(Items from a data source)
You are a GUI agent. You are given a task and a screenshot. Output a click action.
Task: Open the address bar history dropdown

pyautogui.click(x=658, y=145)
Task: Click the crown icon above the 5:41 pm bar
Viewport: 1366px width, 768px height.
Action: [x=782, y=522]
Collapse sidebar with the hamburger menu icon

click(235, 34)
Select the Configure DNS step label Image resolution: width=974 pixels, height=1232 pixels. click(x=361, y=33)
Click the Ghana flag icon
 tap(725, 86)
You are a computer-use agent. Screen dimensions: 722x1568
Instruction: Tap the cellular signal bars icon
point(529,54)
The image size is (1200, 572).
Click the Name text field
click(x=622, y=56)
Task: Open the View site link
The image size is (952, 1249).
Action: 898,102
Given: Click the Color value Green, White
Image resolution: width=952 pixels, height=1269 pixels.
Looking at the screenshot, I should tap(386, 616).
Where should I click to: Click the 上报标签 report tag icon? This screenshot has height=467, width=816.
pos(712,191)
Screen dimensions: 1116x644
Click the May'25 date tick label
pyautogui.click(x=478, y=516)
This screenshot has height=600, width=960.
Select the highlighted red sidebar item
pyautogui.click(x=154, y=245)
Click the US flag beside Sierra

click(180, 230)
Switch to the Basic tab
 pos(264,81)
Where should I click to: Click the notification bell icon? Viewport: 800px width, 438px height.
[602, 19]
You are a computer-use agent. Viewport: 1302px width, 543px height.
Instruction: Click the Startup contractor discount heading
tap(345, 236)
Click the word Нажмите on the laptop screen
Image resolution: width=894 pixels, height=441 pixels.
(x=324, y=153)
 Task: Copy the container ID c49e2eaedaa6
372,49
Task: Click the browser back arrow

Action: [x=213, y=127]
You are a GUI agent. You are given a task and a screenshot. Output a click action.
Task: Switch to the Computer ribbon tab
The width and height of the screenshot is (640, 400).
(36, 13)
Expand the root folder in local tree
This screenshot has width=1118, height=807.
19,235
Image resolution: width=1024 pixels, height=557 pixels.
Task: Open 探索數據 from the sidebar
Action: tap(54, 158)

--- Exercise details ---
An exact copy of every record above is required.

--- Answer for the task ---
You are a GUI agent. You are given a task and a screenshot. Output a click action.
Task: Open the address bar history dropdown

pyautogui.click(x=658, y=145)
Task: Click the crown icon above the 5:41 pm bar
Viewport: 1366px width, 768px height.
Action: [x=782, y=522]
Collapse sidebar with the hamburger menu icon

click(235, 34)
Select the Configure DNS step label Image resolution: width=974 pixels, height=1232 pixels. click(x=361, y=33)
Click the Ghana flag icon
 tap(725, 86)
You are a computer-use agent. Screen dimensions: 722x1568
Instruction: Tap the cellular signal bars icon
point(529,54)
The image size is (1200, 572).
Click the Name text field
click(x=622, y=56)
Task: Open the View site link
The image size is (952, 1249).
Action: 898,102
Given: Click the Color value Green, White
Image resolution: width=952 pixels, height=1269 pixels.
Looking at the screenshot, I should tap(386, 616).
Where should I click to: Click the 上报标签 report tag icon? This screenshot has height=467, width=816.
pos(712,191)
Screen dimensions: 1116x644
Click the May'25 date tick label
pyautogui.click(x=478, y=516)
This screenshot has height=600, width=960.
Select the highlighted red sidebar item
pyautogui.click(x=154, y=245)
Click the US flag beside Sierra

click(180, 230)
Switch to the Basic tab
 pos(264,81)
Where should I click to: Click the notification bell icon? Viewport: 800px width, 438px height.
[602, 19]
You are a computer-use agent. Viewport: 1302px width, 543px height.
Instruction: Click the Startup contractor discount heading
tap(345, 236)
Click the word Нажмите on the laptop screen
Image resolution: width=894 pixels, height=441 pixels.
(x=324, y=153)
 Task: Copy the container ID c49e2eaedaa6
372,49
Task: Click the browser back arrow

Action: [x=213, y=127]
You are a GUI agent. You are given a task and a screenshot. Output a click action.
Task: Switch to the Computer ribbon tab
The width and height of the screenshot is (640, 400).
(36, 13)
Expand the root folder in local tree
This screenshot has width=1118, height=807.
19,235
Image resolution: width=1024 pixels, height=557 pixels.
Task: Open 探索數據 from the sidebar
Action: tap(54, 158)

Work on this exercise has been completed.